Caroline hanya bisa membiarkan Alex menyiksanya. Air mata Caroline perlahan lahan mulai turun dan membasahi pipinya, mengalir berdampingan dengan minyak di pipinya. Tak bisakah orang-orang hidup seperti air mata dan minyak di pipi Caroline? Walaupun mereka berbeda, tapi mereka mau berjalan berdampingan, walaupun mereka tak bisa bersatu, tapi mereka dapat menuju ke satu kesatuan. Bisakah itu terjadi? Tentu bisa. Yang kita butuhkan hanya seorang pahlawan kecil seperti Caroline. Tak perduli dengan keadaanya sekarang, tak pernah menyerah menghadapi gelombang hidup yang pasang surut, tak pernah lelah memohon kepada sang Kuasa. Walaupun hidupnya susah, dia mampu melaluinya, betapa hebat anak itu.

"Ayolah Caroline, kemana dirimu yang sebenarnya? Kenapa kau hanya diam menerima perlakuan majikanmu yang sombong ini? Caroline, kau ini kuat, demi adikmu Caroline!" ucap Caroline dalam hati, berusaha bangkit dan melawan penjahat si Alex.

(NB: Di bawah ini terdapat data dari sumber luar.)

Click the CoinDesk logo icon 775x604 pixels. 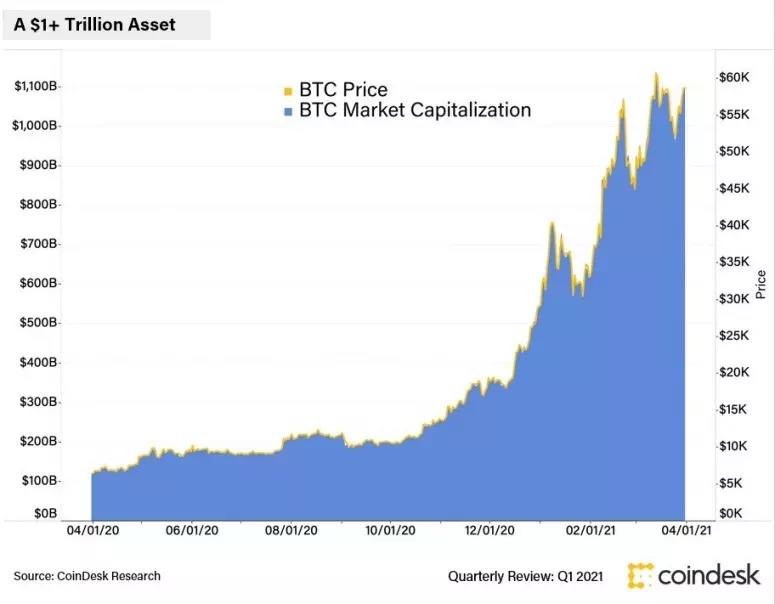641,575
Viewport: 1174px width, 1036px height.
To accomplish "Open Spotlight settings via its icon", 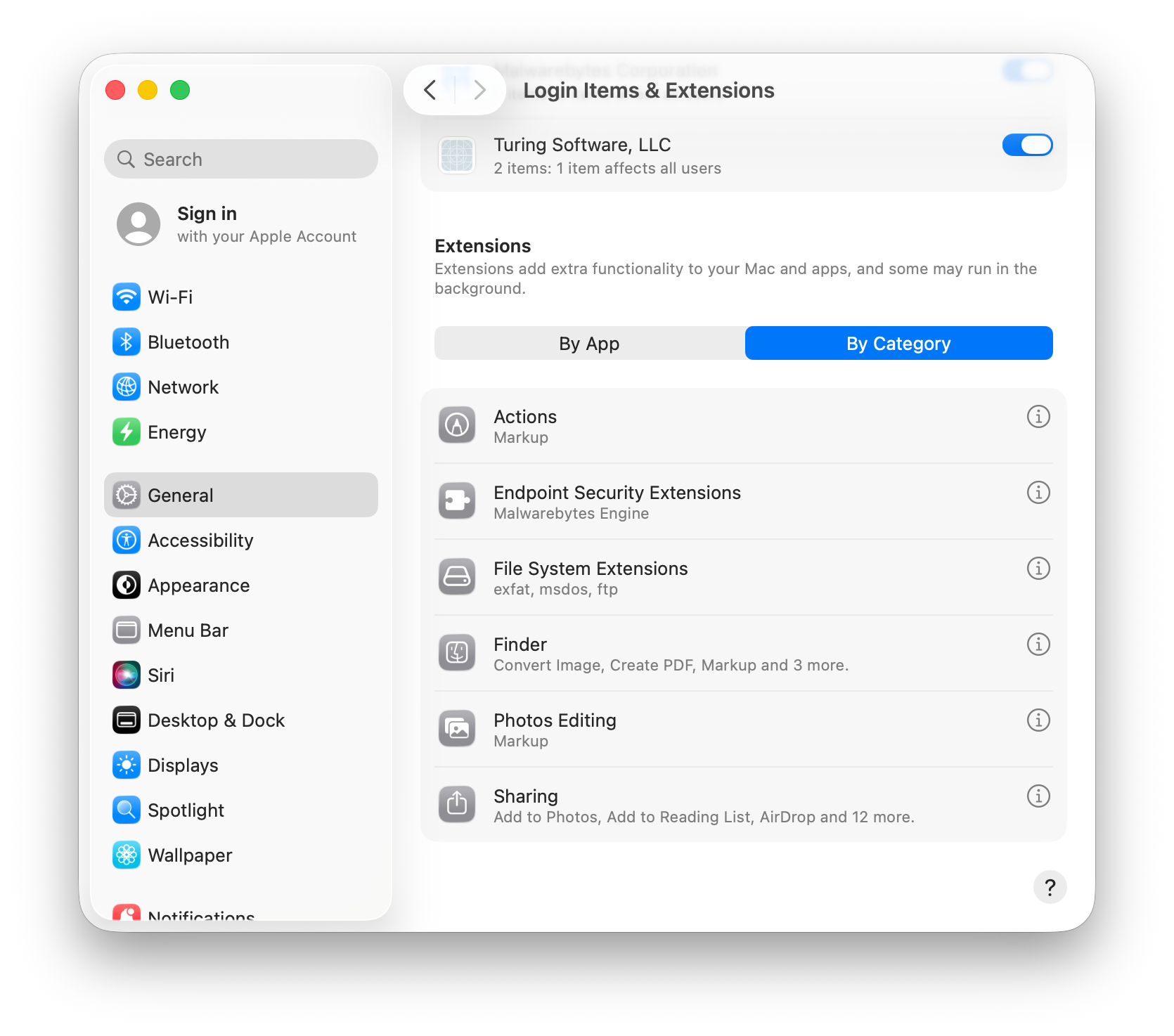I will click(127, 810).
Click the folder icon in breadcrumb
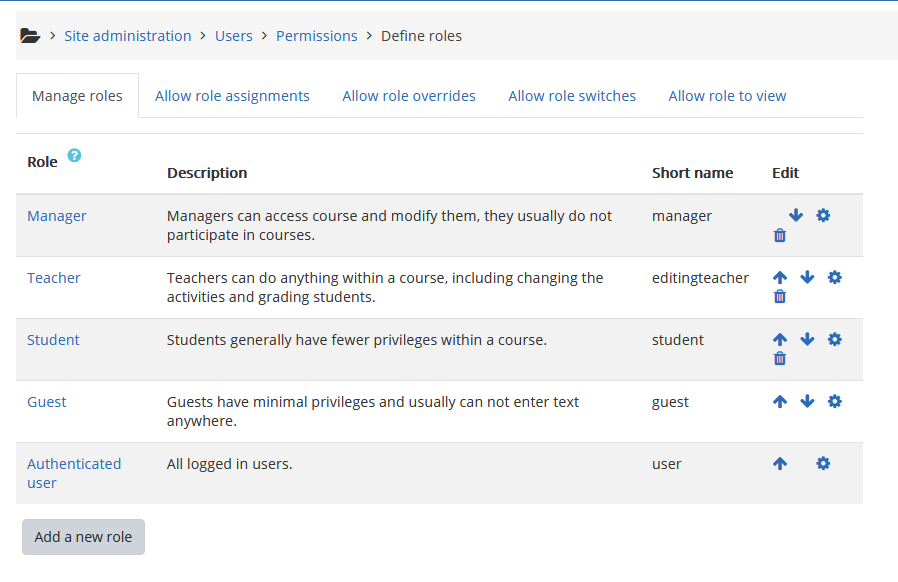 (x=30, y=36)
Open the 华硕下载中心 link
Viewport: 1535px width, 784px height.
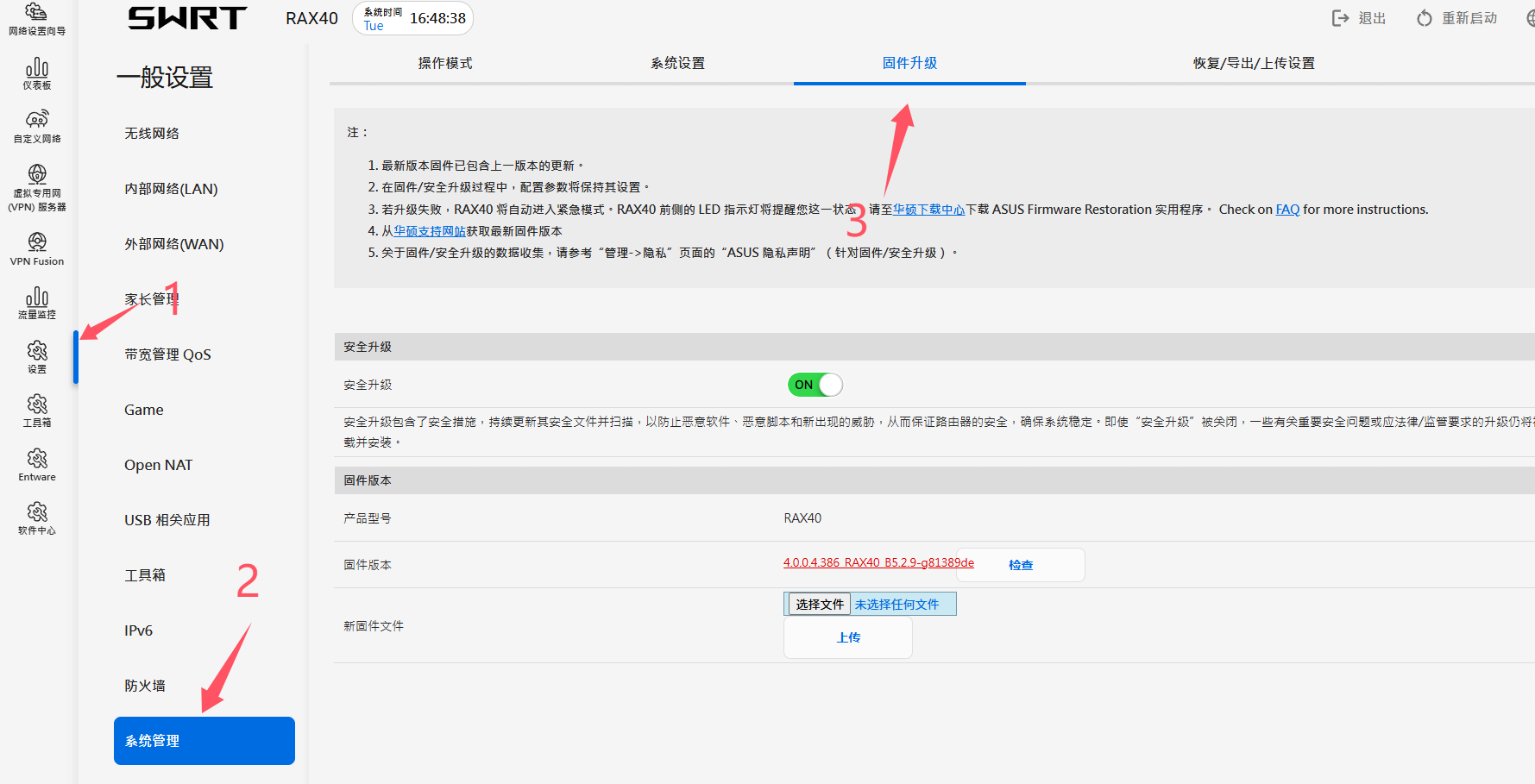(x=928, y=210)
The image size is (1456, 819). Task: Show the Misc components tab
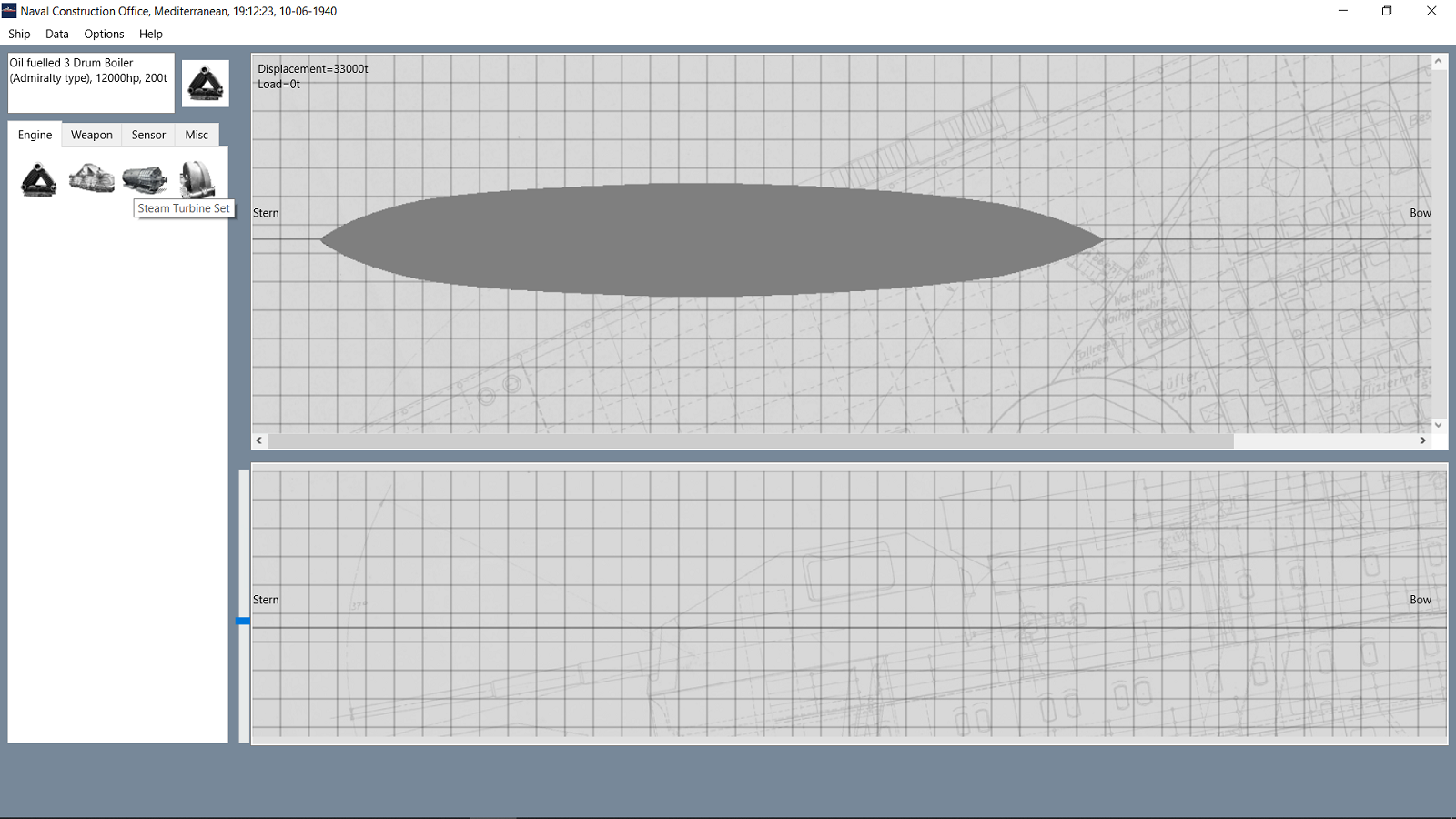coord(197,135)
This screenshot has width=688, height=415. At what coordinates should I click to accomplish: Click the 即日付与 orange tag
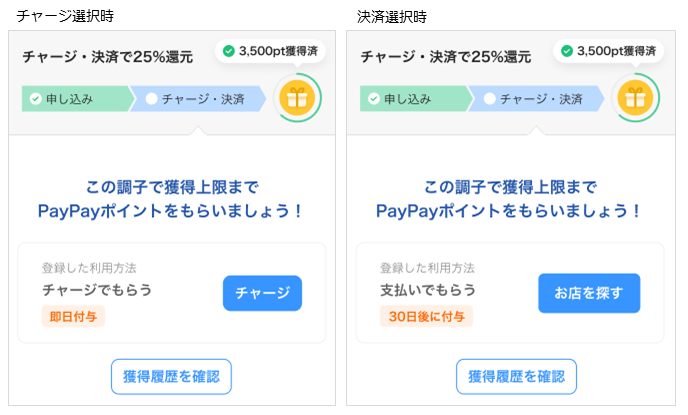tap(73, 316)
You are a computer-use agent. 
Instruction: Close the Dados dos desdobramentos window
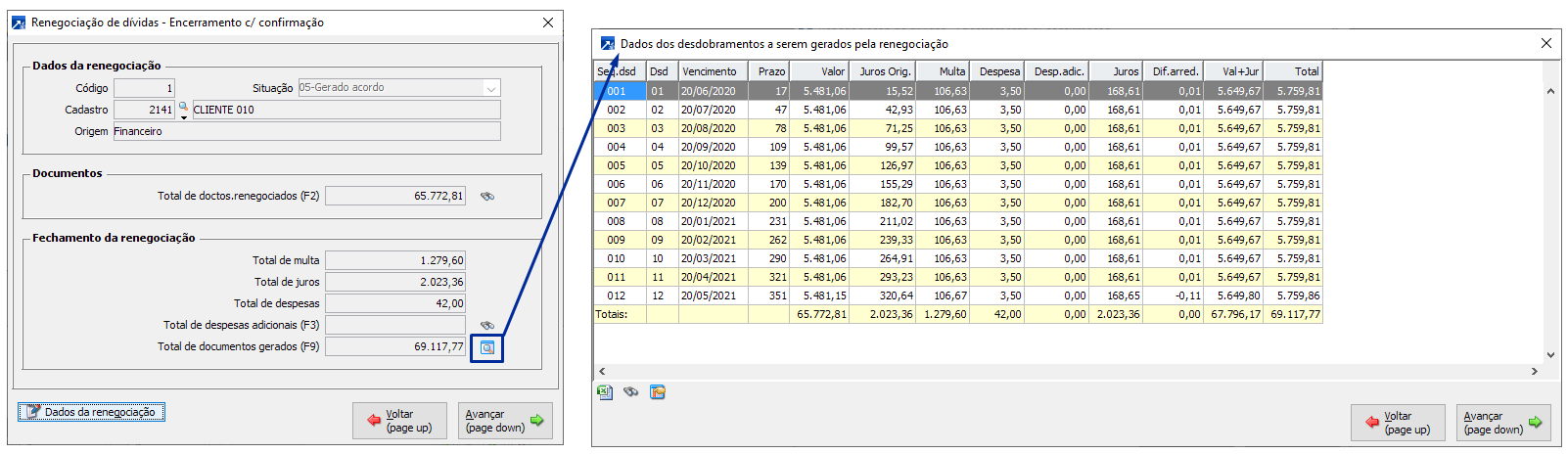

Caroline mengepalkan tanganya dan mulai mengumpulkan kekuatannya, keberanianya untuk melawan Alex. Ditepisnya tangan Alex yang masih memegang botol minyak goreng hingga botol yang dipegang Alex terlempar jauh menghasilkan suara pemecah keheningan diantara keduanya. Hanya suara  nafas Caroline menahan turunya air mata lebih lanjut.

Alex hanya diam terpaku melihat sosok Carline yang berubah 1800 tidak seperti biasanya.

"Kau,,,!" ucap Caroline, "Kau,, kuperingatkan kau, aku ini bukan budakmu, aku ini memang lemah, bodoh, tolol. Tapi aku tak seperti kau, busuk. Memang aku tak kaya sepertimu. Tapi aku tak serendah dirimu. Jika bukan karena adikku, sudah ku bunuh kau!" lanjut Caroline dengan garangnya.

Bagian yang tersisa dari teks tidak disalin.